» **What is being asked**
Reproduce the material below word for word, line by line, with nothing changed or left out.

%%

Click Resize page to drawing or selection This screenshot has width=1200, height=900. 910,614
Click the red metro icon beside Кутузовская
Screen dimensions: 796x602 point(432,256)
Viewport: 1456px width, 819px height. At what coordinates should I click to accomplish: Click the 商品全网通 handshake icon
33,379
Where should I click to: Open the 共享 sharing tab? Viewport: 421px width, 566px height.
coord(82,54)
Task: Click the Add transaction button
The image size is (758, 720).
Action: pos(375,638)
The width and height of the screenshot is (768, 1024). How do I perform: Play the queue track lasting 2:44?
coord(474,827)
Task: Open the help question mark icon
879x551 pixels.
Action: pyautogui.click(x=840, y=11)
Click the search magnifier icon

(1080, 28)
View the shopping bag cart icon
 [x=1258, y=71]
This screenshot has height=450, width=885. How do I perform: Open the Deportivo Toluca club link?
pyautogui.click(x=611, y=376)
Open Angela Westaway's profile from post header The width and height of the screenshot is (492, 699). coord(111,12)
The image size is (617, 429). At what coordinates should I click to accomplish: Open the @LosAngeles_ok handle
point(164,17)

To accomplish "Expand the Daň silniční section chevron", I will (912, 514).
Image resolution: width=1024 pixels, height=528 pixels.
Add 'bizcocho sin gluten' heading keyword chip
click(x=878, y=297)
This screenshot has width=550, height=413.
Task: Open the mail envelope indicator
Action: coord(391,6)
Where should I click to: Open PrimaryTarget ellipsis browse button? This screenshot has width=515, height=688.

%%

» **Expected answer**
Click Resize page to drawing or selection This screenshot has width=1200, height=900. 910,614
Click the red metro icon beside Кутузовская
Screen dimensions: 796x602 point(432,256)
Viewport: 1456px width, 819px height. At what coordinates should I click to accomplish: Click the 商品全网通 handshake icon
33,379
Where should I click to: Open the 共享 sharing tab? Viewport: 421px width, 566px height.
coord(82,54)
Task: Click the Add transaction button
The image size is (758, 720).
Action: pos(375,638)
The width and height of the screenshot is (768, 1024). How do I perform: Play the queue track lasting 2:44?
coord(474,827)
Task: Open the help question mark icon
879x551 pixels.
Action: pyautogui.click(x=840, y=11)
Click the search magnifier icon

(1080, 28)
View the shopping bag cart icon
 [x=1258, y=71]
This screenshot has height=450, width=885. How do I perform: Open the Deportivo Toluca club link?
pyautogui.click(x=611, y=376)
Open Angela Westaway's profile from post header The width and height of the screenshot is (492, 699). coord(111,12)
The image size is (617, 429). At what coordinates should I click to accomplish: Open the @LosAngeles_ok handle
point(164,17)

To accomplish "Expand the Daň silniční section chevron", I will (912, 514).
Image resolution: width=1024 pixels, height=528 pixels.
Add 'bizcocho sin gluten' heading keyword chip
click(x=878, y=297)
This screenshot has width=550, height=413.
Task: Open the mail envelope indicator
Action: coord(391,6)
Where should I click to: Open PrimaryTarget ellipsis browse button? This screenshot has width=515, height=688.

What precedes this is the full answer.